■ TASK DIRECTIONS: Upon reaching the line that contains "This screenshot has width=987, height=617." in the records below, begin repeating every line exactly through the last one, skipping pictures.

■ MATERIAL PROVIDED:
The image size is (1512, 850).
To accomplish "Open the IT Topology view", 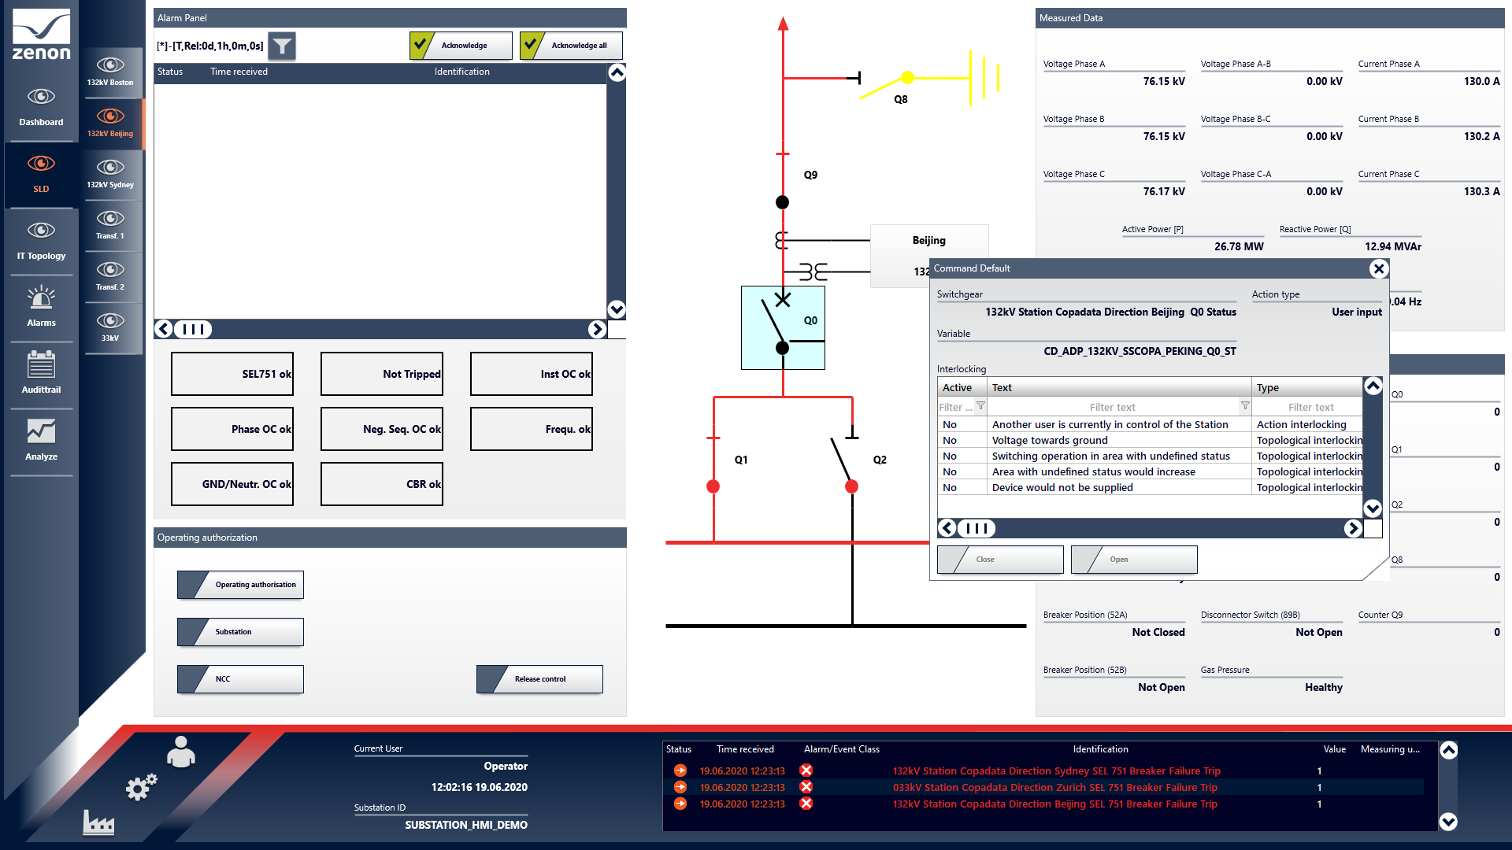I will pyautogui.click(x=41, y=240).
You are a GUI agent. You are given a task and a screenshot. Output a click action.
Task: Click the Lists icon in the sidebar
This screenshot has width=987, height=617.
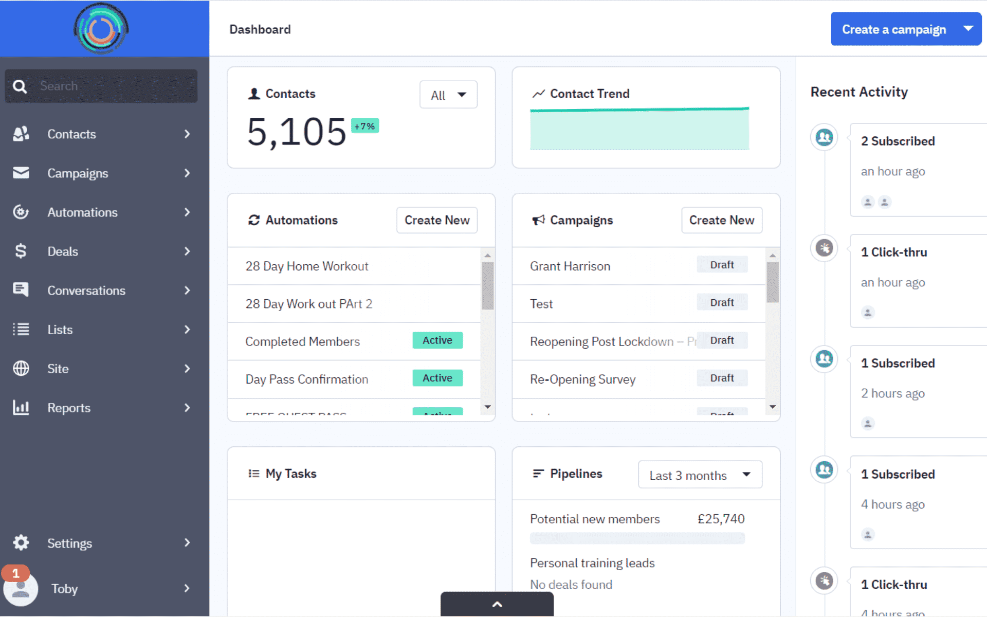point(21,329)
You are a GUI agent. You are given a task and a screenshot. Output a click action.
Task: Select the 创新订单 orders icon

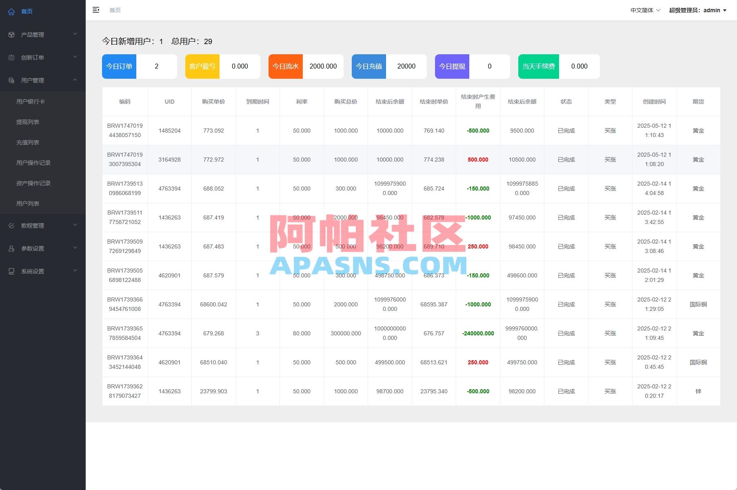(11, 57)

■ THE COMPLETED TASK:
This screenshot has width=987, height=617.
point(21,329)
You are a GUI agent. You are given a task and a screenshot. Output a click action.
Task: Select the 创新订单 orders icon

(11, 57)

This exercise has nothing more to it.